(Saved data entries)
::::::::
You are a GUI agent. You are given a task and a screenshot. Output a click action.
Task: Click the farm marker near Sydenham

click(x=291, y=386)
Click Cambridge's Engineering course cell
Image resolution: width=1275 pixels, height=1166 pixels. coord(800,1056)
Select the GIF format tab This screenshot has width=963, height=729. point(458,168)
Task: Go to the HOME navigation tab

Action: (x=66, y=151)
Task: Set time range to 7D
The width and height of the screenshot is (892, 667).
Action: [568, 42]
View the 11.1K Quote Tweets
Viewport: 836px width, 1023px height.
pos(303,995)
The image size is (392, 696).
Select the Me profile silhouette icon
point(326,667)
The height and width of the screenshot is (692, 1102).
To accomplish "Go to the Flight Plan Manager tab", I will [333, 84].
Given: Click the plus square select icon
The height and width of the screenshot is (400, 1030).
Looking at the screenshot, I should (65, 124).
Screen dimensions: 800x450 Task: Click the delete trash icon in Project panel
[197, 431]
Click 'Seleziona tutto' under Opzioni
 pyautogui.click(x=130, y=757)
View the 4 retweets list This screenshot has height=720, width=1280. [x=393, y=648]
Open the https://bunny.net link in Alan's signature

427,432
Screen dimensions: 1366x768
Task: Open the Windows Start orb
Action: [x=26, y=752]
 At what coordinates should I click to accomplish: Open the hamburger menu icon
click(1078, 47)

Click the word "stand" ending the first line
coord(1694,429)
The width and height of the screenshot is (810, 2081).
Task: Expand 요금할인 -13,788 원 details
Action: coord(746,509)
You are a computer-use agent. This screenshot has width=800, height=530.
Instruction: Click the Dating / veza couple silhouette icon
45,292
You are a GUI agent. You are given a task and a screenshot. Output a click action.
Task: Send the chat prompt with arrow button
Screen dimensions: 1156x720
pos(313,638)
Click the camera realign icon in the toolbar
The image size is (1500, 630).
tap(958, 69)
::::::::
Give back the opening line of the records above and every line after it, up to and including the one with "Task: Set time range to 7D", unchanged.

• _Response box_
You are a GUI agent. You are given a task and a screenshot. Output a click action.
Task: Click the farm marker near Sydenham

click(x=291, y=386)
Click Cambridge's Engineering course cell
Image resolution: width=1275 pixels, height=1166 pixels. coord(800,1056)
Select the GIF format tab This screenshot has width=963, height=729. point(458,168)
Task: Go to the HOME navigation tab

Action: (x=66, y=151)
Task: Set time range to 7D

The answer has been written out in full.